Yeah, that's what I said back in post #3, and a couple of times since then. I feel like I'm chasing my tail in this discussion. Except that pandas  have very small tails.


----------



## Marcone

How do you all feel about _mal volentieri?_  It expresses the idea of doing something even though you don't like it.


----------



## carrickp

There is a difference between "blame" and "resent," but it's hard for me to describe. Although they indeed can be interchangeable, "resent" leans toward taking umbrage at something that has been done to you, or directed toward you -- personally. "Blame" is more transitive -- you are ascribing to someone or something the responsibiity for some wrong or evil.

"I resent the Bush Administration for the fact that their policies have caused my gasoline bills to double over the past five  years."

"I blame the Bush Administration for the increase in gasoline prices that has stifled the growth of the U.S. economy and heightened our foreign trade deficit.

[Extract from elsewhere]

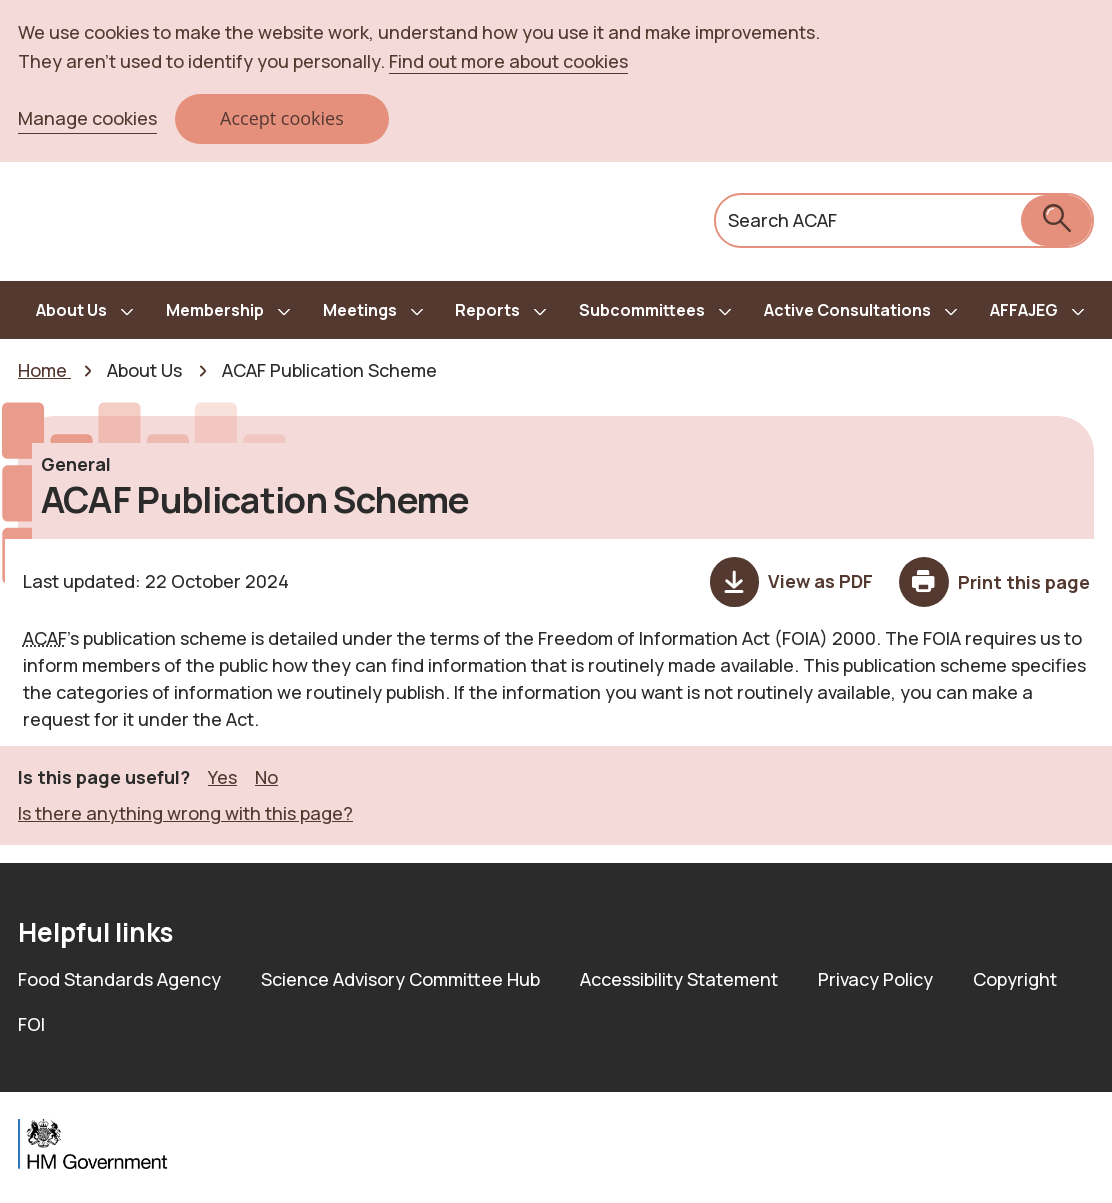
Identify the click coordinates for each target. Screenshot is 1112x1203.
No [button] (266, 776)
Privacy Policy (875, 979)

Therefore "begrudge" is more like (but not exactly like) "blame" than it is "resent."


----------



## lsp

carrickp said:
			
		

> There is a differrence between "blame" and "resent," but it's hard for me to describe. Although they indeed can be interchangeable, "resent" leans toward taking umbrage at something that has been done to you, or directed toward you -- personally. "Blame" is more transitive -- you are ascribing to someone or something the responsibiity for some wrong or evil.
> 
> "I resent the Bush Administration for the fact that their policies have caused my gasoline bills to double over the past five years."
> 
> "I blame the Bush Administration for the increase in gasoline prices that has stifled the growth of the U.S. economy and heightened our foreign trade deficit.
> 
> Therefore "begrudge" is more like (but not exactly like) "blame" than it is "resent."


I don't think they are interchangeable, though they often are both applicable in a situation. Resentment is the feeling of bitterness (regardless of blame). Blame is the assigning of fault or responsibility. I resent that my older sister always got better Christmas presents than I did. I blame my parents for not being fair to us about gifts.


----------



## emma1968

Sorry if the sentence was:
"could Alan resent for her glee, dopo che alcuni  mesi prima le aveva riservato lo stesso trattamento .
In this context "resent"  could work?

Intendendo quel  "qualcuno "  del mio post iniziale come fosse riferito ad  Alan


----------



## Schrodinger's_Cat

*begrudge* = essere riluttante a dare, dare a malincuore, invidiare. 

*He begrudged every penny spent.*

Ha dato a malincuore ognuno centesimo speso??


----------



## rubuk

Ben, in questo caso per me la traduzione giusta è il rimpianto. Ha rinpianto ogni centesimo speso.

St.


----------



## Schrodinger's_Cat

rubuk said:


> Ben, in questo caso per me la traduzione giusta è il rimpianto. Ha rinpianto ogni centesimo speso.
> 
> St.


 
Non si dice "dare soldi a malincuore a qualcuno"?


----------



## neuromatico

rubuk said:


> Ha rimpianto ogni centesimo speso.


Un typo.


----------